The Flat-pack Hero’s Journey

The Flat-pack Hero's JourneyThe Flat-pack Hero’s Journey is  nowhere more prevalent than in the fantasy genre. It’s the not-so-secret formula to story telling.  Once recognized, any novel,  TV or movie has you  mentally ticking the boxes on the check-list.

You find it in everything from Pride and Prejudice to Silence of the Lambs and individual episodes of Desperate Housewives.

You can blame Joseph Campbell’s book The Hero With A Thousand Faces, or its many adaptations, such as Christopher Vogler’s The Twelve Stage Hero’s Journey.
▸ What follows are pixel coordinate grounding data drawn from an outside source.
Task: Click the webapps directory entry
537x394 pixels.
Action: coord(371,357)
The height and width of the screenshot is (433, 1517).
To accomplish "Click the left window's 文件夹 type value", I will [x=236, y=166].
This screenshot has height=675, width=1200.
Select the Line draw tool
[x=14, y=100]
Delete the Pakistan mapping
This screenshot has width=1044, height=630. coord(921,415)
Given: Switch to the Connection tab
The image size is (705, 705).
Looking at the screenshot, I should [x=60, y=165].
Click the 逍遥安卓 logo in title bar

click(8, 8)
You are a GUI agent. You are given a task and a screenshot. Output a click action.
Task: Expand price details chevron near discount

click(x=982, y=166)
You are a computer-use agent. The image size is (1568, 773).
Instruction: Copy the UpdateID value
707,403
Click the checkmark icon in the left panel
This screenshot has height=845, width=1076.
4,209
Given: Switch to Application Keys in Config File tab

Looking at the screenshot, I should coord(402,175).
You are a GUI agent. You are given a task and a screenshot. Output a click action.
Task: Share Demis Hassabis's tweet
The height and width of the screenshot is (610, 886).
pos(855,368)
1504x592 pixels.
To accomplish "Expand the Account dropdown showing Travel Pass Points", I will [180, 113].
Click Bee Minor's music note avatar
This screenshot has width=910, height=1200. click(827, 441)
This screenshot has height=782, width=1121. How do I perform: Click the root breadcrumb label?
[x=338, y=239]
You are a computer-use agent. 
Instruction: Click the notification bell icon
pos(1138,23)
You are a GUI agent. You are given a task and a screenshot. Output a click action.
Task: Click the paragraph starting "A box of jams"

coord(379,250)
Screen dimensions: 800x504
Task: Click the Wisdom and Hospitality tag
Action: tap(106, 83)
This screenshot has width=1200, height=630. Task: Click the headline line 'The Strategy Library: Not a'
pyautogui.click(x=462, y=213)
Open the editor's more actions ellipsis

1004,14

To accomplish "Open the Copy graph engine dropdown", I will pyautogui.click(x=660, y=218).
Robert McKee’s Story covers it at length. Derek Murphy defines an eight-step, 24-chapter structure for fiction. Blake Snyder’s Save the Cat screenwriting guide does it in seventeen beats. Joe Nasisse and Dan Wells distill story plotting to a seven-point structure to fit anything.

There and Back Again?

The minimized hero’s journey goes something like this:

  • Preparation phase – meet the hero, setting, story problem
  • Game changer 1 – an inciting incident, no going back
  • Reactive phase – the emotional response to the incident; turn away
  • Game changer 2 – focus on the story problem, encountering opposition
  • Proactive Phase – seeking the solution. A try-fail cycle of small wins and set-backs, with rising stakes
  • Game changer 3 – the protagonist’s lowest point, their ‘dark night of the soul.’ The final piece of puzzle emerges
  • Conclusion Phase – the final battle

No Escape

Why does every writer use it? Because it works. It meets the emotional needs of an audience hard-wired for story. Dare to be different, you risk denying audience expectations.

The fantasy genre fixates on the Hero’s Journey as a vehicle for story. Fantasy authors especially cleave to this kind of mythic structure for novels. Meanwhile every wannabe screen-writer has some version of the Hero’s Journey beaten into them by colleges and courses. And, of course, saving Blake Snyder’s cat.